* DATOS DEL EJERCICIO *
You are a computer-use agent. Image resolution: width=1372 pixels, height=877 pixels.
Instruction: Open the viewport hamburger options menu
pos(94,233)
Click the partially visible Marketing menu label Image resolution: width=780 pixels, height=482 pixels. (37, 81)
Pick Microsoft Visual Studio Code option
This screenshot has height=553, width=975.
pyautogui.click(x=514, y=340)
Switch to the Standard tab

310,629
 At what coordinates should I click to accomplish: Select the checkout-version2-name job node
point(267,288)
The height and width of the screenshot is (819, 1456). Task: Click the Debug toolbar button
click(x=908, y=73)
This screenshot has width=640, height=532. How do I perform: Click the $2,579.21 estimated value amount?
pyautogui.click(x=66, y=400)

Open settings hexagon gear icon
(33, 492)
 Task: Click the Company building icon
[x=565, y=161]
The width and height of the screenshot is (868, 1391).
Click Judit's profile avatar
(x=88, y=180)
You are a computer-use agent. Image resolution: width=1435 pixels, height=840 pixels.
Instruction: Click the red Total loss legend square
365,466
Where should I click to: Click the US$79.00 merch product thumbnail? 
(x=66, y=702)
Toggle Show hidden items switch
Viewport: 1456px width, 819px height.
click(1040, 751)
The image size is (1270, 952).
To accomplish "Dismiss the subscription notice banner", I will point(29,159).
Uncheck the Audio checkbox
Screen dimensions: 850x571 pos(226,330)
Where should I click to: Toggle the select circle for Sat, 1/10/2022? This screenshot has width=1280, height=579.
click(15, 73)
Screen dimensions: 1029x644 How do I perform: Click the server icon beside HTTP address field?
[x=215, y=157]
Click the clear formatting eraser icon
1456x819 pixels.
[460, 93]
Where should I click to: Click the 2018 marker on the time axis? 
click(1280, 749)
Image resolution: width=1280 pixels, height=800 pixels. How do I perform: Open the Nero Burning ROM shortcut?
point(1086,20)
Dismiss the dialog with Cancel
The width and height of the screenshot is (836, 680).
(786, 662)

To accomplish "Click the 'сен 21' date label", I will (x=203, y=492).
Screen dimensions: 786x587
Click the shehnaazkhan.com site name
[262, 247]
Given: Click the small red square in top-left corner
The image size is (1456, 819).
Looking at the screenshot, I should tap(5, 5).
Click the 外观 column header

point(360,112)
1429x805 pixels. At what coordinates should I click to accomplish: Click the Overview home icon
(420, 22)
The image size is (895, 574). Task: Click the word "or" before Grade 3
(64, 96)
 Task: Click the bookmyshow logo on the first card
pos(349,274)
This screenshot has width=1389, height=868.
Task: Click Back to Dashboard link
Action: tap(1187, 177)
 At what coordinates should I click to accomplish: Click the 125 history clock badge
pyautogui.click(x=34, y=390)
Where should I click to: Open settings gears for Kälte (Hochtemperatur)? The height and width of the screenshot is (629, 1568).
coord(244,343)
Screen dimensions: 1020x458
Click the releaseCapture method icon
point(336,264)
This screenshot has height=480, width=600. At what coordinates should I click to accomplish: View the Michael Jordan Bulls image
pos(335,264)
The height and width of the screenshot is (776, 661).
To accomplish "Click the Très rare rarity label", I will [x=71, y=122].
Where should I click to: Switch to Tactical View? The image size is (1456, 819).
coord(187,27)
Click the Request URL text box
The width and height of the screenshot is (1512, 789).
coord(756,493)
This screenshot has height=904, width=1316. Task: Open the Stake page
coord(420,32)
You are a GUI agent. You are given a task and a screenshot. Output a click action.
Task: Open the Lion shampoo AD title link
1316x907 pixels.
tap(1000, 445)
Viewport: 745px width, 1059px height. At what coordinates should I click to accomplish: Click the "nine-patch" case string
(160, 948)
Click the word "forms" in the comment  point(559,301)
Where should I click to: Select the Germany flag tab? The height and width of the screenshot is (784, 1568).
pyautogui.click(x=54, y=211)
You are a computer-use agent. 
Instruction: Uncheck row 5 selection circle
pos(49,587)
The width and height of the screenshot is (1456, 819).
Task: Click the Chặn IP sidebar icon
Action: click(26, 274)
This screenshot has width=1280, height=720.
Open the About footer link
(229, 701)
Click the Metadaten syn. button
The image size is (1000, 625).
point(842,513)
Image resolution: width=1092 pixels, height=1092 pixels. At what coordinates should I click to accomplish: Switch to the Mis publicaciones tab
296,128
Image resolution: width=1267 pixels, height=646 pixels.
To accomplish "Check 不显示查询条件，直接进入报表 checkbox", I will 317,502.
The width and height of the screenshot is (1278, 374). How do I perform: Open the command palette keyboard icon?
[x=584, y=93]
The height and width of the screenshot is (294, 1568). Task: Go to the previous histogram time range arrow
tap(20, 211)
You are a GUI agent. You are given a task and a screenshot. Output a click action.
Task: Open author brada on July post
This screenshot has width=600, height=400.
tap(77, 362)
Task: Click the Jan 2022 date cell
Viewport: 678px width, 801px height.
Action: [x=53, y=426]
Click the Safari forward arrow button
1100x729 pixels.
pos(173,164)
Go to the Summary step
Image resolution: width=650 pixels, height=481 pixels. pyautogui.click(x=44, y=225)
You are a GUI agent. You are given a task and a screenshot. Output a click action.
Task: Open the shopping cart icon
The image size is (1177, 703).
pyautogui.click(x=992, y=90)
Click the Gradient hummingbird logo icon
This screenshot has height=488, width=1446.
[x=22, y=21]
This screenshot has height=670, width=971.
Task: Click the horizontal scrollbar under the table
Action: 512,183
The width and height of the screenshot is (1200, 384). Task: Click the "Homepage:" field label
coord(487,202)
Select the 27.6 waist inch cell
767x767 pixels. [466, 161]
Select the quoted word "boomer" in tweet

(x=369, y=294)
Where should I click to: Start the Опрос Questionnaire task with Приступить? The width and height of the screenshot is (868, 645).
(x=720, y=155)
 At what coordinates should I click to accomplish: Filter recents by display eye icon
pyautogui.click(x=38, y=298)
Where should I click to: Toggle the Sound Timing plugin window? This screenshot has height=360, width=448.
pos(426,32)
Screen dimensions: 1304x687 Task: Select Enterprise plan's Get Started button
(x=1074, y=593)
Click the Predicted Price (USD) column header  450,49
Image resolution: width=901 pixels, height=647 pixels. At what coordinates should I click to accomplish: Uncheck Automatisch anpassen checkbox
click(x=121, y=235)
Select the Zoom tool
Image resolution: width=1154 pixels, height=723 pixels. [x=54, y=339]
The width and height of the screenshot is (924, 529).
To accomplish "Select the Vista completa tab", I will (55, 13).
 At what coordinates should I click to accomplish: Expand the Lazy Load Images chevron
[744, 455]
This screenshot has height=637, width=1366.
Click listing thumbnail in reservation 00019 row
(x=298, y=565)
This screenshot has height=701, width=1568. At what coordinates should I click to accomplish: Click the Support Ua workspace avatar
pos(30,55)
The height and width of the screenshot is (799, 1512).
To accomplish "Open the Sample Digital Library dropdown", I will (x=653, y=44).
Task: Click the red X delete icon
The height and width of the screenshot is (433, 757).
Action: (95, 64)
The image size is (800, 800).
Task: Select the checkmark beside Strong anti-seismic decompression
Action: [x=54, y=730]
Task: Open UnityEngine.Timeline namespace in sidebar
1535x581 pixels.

* OBJETIVO *
Copia completas solo las líneas de los ítems desde la que contiene "Where should I click to: Toggle the Sound" hasta la que contiene "Click the Predicted", ambas incluidas. Multiplica por 1,15 las coordenadas de las respuestas y redondéalas a enteros, con las mitades hacia arriba.

* RESPUESTA CORRECTA *
Where should I click to: Toggle the Sound Timing plugin window? This screenshot has height=360, width=448.
pos(490,37)
Screen dimensions: 1304x687 Task: Select Enterprise plan's Get Started button
(x=1235, y=682)
Click the Predicted Price (USD) column header  518,56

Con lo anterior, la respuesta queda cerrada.